Un numero sempre maggiore di Paesi nel mondo sta procedendo alla legalizzazione della cannabis per diversi scopi, che spaziano dall’uso medico a quello ricreativo. Nel corso dell’ultimo secolo, la diffusione di informazioni fuorvianti su questo tema ha contribuito a plasmare l’opinione pubblica, spesso senza che le persone fossero pienamente consapevoli della distorsione della realtà operata in merito a questa pianta.
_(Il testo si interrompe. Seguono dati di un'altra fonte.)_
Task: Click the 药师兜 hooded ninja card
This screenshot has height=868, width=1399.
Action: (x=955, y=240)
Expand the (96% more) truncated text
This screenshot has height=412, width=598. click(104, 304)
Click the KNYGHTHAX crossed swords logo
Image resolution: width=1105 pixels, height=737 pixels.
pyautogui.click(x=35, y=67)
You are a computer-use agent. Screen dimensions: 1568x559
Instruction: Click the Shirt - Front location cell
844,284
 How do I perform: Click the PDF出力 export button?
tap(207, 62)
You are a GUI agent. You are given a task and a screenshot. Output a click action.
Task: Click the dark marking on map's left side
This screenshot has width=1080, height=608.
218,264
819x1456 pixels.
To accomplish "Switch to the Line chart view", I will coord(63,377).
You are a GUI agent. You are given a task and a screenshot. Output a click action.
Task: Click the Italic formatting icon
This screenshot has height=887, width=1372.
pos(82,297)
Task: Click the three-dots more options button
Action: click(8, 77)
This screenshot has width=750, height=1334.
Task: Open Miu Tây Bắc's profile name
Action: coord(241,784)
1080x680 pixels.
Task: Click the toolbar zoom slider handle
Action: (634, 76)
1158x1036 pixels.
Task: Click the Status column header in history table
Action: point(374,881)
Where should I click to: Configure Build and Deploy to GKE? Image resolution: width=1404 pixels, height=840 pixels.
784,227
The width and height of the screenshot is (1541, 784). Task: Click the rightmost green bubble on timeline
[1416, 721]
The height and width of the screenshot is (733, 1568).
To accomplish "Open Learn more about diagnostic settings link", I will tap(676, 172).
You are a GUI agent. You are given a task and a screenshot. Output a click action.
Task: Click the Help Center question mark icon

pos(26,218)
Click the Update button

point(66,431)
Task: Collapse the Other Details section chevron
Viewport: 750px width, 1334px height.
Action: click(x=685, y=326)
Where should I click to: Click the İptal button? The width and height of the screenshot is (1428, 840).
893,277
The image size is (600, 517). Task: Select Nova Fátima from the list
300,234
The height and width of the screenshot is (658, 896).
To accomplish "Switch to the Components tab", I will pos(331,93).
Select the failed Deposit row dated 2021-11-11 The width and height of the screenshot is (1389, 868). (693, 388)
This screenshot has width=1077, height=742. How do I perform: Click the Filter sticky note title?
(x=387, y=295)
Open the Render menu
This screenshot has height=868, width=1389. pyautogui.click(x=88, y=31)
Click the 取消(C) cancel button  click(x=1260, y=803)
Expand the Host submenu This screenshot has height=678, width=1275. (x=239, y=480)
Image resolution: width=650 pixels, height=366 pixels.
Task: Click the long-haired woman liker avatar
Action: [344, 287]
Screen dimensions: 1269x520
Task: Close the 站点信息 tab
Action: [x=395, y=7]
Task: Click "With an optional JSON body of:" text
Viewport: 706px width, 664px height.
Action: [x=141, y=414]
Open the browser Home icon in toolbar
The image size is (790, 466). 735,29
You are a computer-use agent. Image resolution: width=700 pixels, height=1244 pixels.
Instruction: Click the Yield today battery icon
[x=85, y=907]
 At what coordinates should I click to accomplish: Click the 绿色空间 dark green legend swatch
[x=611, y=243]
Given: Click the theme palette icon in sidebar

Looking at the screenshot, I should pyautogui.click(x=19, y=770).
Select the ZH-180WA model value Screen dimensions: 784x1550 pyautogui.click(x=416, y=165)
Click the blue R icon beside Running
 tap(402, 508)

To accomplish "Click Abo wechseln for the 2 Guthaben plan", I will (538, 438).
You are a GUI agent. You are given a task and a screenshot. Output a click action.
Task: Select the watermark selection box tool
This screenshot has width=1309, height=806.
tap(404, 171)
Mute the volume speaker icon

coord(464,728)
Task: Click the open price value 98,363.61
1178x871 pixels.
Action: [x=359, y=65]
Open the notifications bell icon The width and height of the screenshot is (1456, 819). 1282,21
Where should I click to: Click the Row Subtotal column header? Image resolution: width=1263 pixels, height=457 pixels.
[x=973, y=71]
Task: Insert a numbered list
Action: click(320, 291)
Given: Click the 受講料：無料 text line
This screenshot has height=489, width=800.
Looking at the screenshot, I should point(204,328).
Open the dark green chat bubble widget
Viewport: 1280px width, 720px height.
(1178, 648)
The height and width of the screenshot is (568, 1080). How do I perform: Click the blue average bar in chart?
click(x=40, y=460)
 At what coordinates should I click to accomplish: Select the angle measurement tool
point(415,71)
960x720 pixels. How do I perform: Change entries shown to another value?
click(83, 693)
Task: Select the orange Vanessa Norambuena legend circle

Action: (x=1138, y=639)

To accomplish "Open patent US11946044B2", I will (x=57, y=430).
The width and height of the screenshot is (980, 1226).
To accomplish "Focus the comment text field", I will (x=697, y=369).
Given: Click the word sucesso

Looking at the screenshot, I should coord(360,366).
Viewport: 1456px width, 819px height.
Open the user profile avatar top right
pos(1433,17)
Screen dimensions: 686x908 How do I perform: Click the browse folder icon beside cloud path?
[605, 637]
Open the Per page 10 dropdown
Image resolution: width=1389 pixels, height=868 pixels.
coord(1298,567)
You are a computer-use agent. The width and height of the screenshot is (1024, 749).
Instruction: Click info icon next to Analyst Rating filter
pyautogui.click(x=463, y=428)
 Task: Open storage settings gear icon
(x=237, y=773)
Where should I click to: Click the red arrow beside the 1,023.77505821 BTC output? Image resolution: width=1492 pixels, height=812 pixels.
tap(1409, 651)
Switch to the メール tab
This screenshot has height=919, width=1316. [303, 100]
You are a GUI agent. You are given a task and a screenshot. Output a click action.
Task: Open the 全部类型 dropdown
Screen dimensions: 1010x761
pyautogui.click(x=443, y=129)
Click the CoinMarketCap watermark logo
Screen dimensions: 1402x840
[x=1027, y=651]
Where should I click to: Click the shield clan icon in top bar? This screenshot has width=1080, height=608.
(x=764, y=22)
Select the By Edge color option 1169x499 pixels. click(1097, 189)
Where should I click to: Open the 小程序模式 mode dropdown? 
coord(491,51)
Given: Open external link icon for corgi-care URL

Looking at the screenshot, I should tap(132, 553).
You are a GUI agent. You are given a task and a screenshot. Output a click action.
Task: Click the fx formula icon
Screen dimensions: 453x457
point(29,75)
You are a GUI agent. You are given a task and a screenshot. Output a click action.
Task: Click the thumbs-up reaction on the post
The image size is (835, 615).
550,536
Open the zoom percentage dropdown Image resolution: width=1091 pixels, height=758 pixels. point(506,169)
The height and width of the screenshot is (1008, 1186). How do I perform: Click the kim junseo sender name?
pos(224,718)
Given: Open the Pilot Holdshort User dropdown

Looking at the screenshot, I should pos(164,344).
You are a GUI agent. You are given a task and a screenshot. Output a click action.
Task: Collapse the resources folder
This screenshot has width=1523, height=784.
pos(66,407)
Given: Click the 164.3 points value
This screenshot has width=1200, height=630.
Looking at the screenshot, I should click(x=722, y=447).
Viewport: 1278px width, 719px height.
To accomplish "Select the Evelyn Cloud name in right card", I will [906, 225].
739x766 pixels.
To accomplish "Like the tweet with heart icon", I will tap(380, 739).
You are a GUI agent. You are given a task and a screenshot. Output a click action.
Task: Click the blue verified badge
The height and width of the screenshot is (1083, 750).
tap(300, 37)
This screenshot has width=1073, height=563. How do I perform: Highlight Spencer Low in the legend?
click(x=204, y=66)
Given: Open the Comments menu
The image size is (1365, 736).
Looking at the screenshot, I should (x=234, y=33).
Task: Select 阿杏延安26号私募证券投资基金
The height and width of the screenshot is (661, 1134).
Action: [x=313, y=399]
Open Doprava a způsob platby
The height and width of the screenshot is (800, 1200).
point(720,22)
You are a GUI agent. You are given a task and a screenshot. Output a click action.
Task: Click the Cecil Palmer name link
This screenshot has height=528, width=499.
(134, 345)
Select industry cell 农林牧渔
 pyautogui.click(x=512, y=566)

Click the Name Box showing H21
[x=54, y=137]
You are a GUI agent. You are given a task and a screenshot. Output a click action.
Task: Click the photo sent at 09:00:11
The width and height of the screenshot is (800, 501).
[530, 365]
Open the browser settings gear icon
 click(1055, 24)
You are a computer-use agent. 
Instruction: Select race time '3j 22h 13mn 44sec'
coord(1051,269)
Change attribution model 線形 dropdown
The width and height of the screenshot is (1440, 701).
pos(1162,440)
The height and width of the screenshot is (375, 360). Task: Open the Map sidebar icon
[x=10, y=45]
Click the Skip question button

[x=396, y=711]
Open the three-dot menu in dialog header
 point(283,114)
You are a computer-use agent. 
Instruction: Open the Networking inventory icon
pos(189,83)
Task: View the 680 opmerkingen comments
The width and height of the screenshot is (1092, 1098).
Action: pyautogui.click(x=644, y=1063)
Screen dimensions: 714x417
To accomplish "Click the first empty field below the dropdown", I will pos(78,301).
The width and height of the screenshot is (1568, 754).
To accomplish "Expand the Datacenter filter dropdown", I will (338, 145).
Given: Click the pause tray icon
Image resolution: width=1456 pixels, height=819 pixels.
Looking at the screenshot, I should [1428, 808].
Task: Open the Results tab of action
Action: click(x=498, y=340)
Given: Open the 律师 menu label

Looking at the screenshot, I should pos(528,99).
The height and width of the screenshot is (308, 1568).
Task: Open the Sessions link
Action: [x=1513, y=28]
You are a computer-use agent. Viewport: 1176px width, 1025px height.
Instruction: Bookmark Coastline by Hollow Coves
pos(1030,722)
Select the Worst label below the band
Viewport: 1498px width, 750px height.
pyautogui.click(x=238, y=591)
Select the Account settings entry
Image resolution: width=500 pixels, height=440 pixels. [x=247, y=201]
È opportuno fare una premessa sulla terminologia: i termini “canapa”, “cannabis”, “marijuana” e “ganja” sono semplicemente denominazioni differenti per indicare la stessa pianta. Le varie denominazioni vengono utilizzate principalmente per distinguere i diversi ambiti di utilizzo: il termine “canapa” si riferisce generalmente all’impiego industriale, “cannabis” è più comunemente utilizzato in ambito medico, mentre “marijuana” o “ganja” si specifica all’uso ricreativo. Sebbene siano impiegati termini diversi, la pianta rimane la stessa, pur presentando caratteristiche e applicazioni differenti.
Alcuni esempi della canapa nel mondo
Molte persone non sanno che prima del 1937 fino a circa 2700 anni a.C. la Cannabis era legale in tutto il mondo ed era considerata “alleata” di tutti.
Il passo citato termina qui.